One before--Good Friday--I believe the Battalion was scheduled to have services but we moved to soon--this time to cross the Rhine. I'll never forget that beautiful moonlit night when we crossed. Crossing familiar rivers seem to fall in our lot. I still don't think you appreciate the beauty of this country when you see those tattle-tale gray photos of U.S. columns moving on a country road--bordered on each side with blooming apple trees. Millions of golden dandelions are polkadotted against the brilliant fresh fields. There are mountains in the distance and at their foot flows the Rhine. Such a scene must be similar to the one which inspired Strauss. When I play the music box you gave me for graduation I'm sure this will be the scene that will be recalled. Even the somber G.I, trucks tried to add to the color with their brilliant yellow and red paneled which identified them as front-line vehicles. We are moving quite fast these days. Sometimes the Krautheads have just moved the last of their belongs out when we take off again. This even mean is one of fried eggs and potatoes. They were good but ugh! the coffee . Ersatz!

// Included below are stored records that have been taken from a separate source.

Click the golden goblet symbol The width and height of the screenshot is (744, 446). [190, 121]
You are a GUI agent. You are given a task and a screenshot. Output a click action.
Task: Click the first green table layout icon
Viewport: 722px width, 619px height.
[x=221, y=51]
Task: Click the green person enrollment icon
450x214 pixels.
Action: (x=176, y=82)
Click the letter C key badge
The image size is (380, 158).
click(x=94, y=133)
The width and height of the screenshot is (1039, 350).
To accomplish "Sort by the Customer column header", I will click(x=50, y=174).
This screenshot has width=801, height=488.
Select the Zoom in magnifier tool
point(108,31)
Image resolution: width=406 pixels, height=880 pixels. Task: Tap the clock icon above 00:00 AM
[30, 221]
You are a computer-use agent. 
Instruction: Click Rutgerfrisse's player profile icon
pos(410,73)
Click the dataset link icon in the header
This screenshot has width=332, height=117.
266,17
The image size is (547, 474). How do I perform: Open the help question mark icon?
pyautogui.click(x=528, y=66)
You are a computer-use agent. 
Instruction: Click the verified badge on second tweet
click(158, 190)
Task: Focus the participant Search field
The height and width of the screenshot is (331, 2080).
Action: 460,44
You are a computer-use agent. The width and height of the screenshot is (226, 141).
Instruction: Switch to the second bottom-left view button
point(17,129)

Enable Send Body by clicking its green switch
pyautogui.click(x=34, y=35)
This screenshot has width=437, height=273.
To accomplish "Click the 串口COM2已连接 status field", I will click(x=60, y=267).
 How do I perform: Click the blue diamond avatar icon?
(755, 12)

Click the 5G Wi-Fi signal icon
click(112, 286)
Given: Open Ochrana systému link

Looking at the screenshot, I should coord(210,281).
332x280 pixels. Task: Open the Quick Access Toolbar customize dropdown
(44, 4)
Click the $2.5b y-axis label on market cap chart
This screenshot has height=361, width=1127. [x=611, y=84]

These German prisoners are just a nuisance. You park them on the hood of your truck and drive until you find some one with less than you and dump them in his lap. When we were in Thuringen Forest we captured our youngest ones, 15, 16, on up.

Yesterday we had captured German food for chow and the one particular article which made me forget about these due packages from home was a piece of Swiss cheese, as big as a tractor tire. Was that good! We had some sprouts that tasted somewhat like asparagus that wasn't bad at all.

Altho I can't tell you how tough we have it slugging it out with Jerry 88's and mortars, our casualties have been light and our chief concern is neutralizing gun positions. At night a Jerry reconnaissance plane or two teases us--he's known as "bed-check Charlie." So this is a letter to end all or any worry--except perhaps you worry anyhow. In fact as I wrote my honey, Ruth, I'd rather be here than some other spot, since I cannot see any of you. What a thrill it was going through the small villages even tho they were blacked out on the way to our first camp.

I think I suddenly came to realize that Luther hasn't too much time for himself.

Say, I sent some souvenirs on the way--military of course. They aren't hard to find but boxes to send things in are.

Hoping to write more such letter again.

Your Jack-son. PS I hear German planes coming after us now.